Have you ever used or sharpened a Global? If no then be quiet.


----------



## supersayan3 (Oct 24, 2016)

I don't think that Globals are hard to sharpen, but you have many better options.(well, for their HRC, they are not the easiest, but still they are not trouble)
As for the King stone 1000/6000, I don't think it is a good stone, I have it.
I think it is more a 500/3000 stone than 1000/6000


----------



## LifeByA1000Cuts (Oct 24, 2016)

@ThEoRy Have done so. And anyway, even though I respect your skills and teaching a lot, I shall not take a command like that from you.


----------



## guari (Oct 24, 2016)

LifeByA1000Cuts said:


> @ThEoRy Have done so. And anyway, even though I respect your skills and teaching a lot, I shall not take a command like that from you.



I have to agree. 

This is not my thread or anything, but that way of talking down to people is extremely uncivil and simply rude.

To the OP, do keep in sight that your globals are a huge step up from the walmarts, Chinese knock offs and germans knives so common in most western kitchens, and were truly revolutionary in their time. 
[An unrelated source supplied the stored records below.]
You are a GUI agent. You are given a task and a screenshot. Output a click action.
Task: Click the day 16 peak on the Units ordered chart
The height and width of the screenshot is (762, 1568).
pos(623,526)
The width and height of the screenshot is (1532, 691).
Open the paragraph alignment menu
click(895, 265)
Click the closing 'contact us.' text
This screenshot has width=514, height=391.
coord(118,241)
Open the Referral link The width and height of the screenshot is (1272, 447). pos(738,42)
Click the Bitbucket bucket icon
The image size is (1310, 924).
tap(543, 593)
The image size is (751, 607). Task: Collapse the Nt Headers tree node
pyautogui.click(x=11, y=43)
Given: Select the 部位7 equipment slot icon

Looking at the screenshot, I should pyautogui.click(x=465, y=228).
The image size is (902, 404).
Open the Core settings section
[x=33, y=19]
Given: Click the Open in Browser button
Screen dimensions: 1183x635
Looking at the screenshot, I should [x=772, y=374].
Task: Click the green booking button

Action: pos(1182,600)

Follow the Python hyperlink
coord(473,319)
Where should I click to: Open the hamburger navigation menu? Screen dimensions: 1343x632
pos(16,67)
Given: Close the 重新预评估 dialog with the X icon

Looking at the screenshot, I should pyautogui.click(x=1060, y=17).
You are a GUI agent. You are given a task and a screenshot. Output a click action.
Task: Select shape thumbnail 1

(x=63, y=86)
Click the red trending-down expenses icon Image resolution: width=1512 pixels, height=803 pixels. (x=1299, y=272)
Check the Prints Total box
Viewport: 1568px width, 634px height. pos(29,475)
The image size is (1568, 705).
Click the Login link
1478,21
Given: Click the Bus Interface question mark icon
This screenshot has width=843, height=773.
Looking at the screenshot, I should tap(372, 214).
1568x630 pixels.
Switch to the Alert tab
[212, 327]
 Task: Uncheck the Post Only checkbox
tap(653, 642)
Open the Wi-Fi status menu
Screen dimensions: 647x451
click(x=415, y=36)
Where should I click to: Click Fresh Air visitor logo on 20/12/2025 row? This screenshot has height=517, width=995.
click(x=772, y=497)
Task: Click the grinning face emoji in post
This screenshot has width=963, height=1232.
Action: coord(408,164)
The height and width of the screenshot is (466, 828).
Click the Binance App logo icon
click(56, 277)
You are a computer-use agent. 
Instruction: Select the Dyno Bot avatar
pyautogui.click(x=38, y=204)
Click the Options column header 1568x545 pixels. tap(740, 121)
Nothing wrong with your choice.


----------



## LifeByA1000Cuts (Oct 24, 2016)

Hey, I was one of the first to say her choice bears discussion, so I guess it is hoist, petard etc... I still think discussing a choice is a different thing than deprecating it  And the essence of what I wanted to say is "not bad, not the best, tad expensive these days - get them all if you like the brand and their concept, don't get them because you think they are the best possible you can get for their price".


----------



## KeithA (Oct 24, 2016)

Well said.


----------



## ThEoRy (Oct 24, 2016)

A couple of things. I never said Globals were hard to sharpen, I said they were a pain in the ass to sharpen. They have a very low point of diminishing returns. You can get them as sharp as you wish but they will only dull on you moments later. Which leads to more sharpening and more frustration. Not a good first knife to learn sharpening on. I can say this from my own personal experience. LifeBY only says "they offer a pull through sharpener", horrible advice for any blade, which leads me to believe his experience is limited. He then continues with, "you don't have to use your ass" which I took as a slight in my direction. Who knows as I can never understand what that guy is saying. Language barrier perhaps, whatever. Yet I'm now the bad guy. OK. The point is Globals suck. If you don't know this from personal experience then you shouldn't speak on it. I know from my personal experience in owning them. Throughout my time I eventually settled on using cruder, more toothy edges that also went dull rather quickly which I found unsatisfying so eventually I sold the knife. It had served it's purpose for a few years and I was done with it and Globals forever. 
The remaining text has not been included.